That doesn’t mean that parents shouldn’t play with their kids. In fact, Dr. John Delony of the Dr. John Delony podcast, says that play is a great way to build connections even with older children. It is best if parents let their kids take the lead and avoid bombarding them with question after question about what they are doing. Instead the CDC recommends actively listening to your child and describing your child’s behavior and what they are doing.
Wow! You built a ramp for your cars and are making them go fast down the ramp. Can I have a try?
Dr. Karp recommends three types of play every day:
- Creative (arts and crafts, water tables, sensory bins, toy cars)
- Outdoor (hiking, running, swimming, digging in the dirt, nature walks)
- Reading
Play makes for happier and healthier kids; happier and healthier kids are more likely to exhibit positive behavior.
This packed masterclass is one of the 60+ masterclasses you get when you join the AFineParent Academy today. Click here to learn more.
#3: Provide Consistent Praise
Catch your children doing something good and tell them!
Wow! You drew that picture all by yourself? How’d you think of that?
I liked the way you behaved in the store. How do you feel about that?
You went to the bathroom in the potty! Yay! Good job.
Praising your children for behavior you want to see happen will green light that behavior in the future.
The right kind of praise can be tricky to navigate. But try to remember to praise effort, not talent.
For example, instead of “You’re amazing. What a great artist you are!” try saying, “Wow, you worked really hard on that painting. Tell me about it.”
With the right kind of consistent praise, your child will be confident in continuing his positive behavior, even in the face of adversity.
#4: Gossip About Your Child
While gossiping may bring to mind a negative picture, it can be a positive way to green light behavior. Young children eat this up! What you want to do is gossip about your child, but not behind their back! You want your child to actually hear you talk about them.
Magnify your gossiping by being as non-discreet as possible. You can cup your hands to your mouth with the dramatic flair of a whisper, yet make your volume loud enough for your child to hear. You may want to gossip to Dad or a sibling; but if another person is not available then a stuffed animal or toy will work just as well!
Instead of gossiping about bad behavior, you want to focus on the positive behavior your children are doing throughout the day.
Psstttt, Daddy, guess what your son did today? He helped pick up his toys when Mr. Dinger went off. I didn’t even have to ask. He picked them all up by himself! I was so proud and so was he.

WRITTEN TASKS.
1) In the parenting excerpt, what should a parent do instead of gossiping about a child's bad behavior?
2) Reproduce the part of the parenting excerpt that starts with the words containing "Dr. Karp recommends" and ends with "exhibit positive behavior.".

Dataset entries
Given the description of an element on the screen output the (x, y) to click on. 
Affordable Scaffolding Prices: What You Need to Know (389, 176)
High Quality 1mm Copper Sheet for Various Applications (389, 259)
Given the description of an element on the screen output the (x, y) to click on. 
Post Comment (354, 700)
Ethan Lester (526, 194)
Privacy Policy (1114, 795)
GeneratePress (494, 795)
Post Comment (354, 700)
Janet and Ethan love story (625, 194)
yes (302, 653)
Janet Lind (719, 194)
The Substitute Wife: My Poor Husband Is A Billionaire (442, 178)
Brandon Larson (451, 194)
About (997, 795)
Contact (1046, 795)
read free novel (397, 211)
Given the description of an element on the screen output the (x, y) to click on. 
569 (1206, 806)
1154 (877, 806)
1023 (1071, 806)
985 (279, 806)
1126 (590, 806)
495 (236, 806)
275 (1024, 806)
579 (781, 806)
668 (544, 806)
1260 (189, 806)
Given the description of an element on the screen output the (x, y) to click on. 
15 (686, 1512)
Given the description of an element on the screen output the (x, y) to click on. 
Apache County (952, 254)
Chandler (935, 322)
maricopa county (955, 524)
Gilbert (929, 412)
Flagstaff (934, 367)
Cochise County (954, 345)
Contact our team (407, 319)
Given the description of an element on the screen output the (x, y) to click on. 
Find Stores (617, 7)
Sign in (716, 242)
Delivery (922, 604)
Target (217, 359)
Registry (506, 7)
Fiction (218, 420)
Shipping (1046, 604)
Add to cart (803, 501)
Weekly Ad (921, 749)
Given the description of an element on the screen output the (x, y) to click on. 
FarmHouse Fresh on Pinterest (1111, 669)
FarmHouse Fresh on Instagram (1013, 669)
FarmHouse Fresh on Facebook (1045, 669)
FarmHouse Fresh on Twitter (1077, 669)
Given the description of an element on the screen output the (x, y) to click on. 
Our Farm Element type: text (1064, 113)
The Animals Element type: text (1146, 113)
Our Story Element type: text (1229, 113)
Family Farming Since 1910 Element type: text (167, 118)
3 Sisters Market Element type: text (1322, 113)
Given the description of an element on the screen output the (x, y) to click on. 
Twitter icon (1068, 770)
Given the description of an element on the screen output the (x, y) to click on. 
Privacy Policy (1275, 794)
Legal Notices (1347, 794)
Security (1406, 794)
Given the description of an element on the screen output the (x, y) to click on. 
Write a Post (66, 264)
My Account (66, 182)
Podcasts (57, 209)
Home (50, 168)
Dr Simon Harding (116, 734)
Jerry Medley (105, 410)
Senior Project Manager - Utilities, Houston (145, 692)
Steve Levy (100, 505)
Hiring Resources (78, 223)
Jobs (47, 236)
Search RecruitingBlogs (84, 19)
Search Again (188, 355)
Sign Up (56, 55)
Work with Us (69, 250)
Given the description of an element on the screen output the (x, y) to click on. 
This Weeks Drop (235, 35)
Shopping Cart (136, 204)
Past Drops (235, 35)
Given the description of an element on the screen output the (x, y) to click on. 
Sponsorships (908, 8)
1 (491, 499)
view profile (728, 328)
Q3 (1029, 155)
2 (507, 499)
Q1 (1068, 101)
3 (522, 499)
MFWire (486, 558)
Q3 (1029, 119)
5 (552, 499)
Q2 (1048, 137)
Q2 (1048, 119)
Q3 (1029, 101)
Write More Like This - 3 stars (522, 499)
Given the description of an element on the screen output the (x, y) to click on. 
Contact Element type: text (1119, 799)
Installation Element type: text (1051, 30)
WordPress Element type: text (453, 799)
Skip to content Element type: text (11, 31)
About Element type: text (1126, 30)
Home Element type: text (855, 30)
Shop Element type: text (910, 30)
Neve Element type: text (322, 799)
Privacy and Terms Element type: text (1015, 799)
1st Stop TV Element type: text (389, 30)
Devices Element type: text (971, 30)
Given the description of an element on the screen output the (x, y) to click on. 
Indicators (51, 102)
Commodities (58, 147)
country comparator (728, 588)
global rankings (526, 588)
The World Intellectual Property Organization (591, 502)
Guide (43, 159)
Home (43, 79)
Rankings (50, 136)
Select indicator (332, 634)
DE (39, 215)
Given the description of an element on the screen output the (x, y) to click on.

TASK RESPONSES.
1) Focus on the positive behavior the children are doing throughout the day.

2)
Dr. Karp recommends three types of play every day:
- Creative (arts and crafts, water tables, sensory bins, toy cars)
- Outdoor (hiking, running, swimming, digging in the dirt, nature walks)
- Reading
Play makes for happier and healthier kids; happier and healthier kids are more likely to exhibit positive behavior.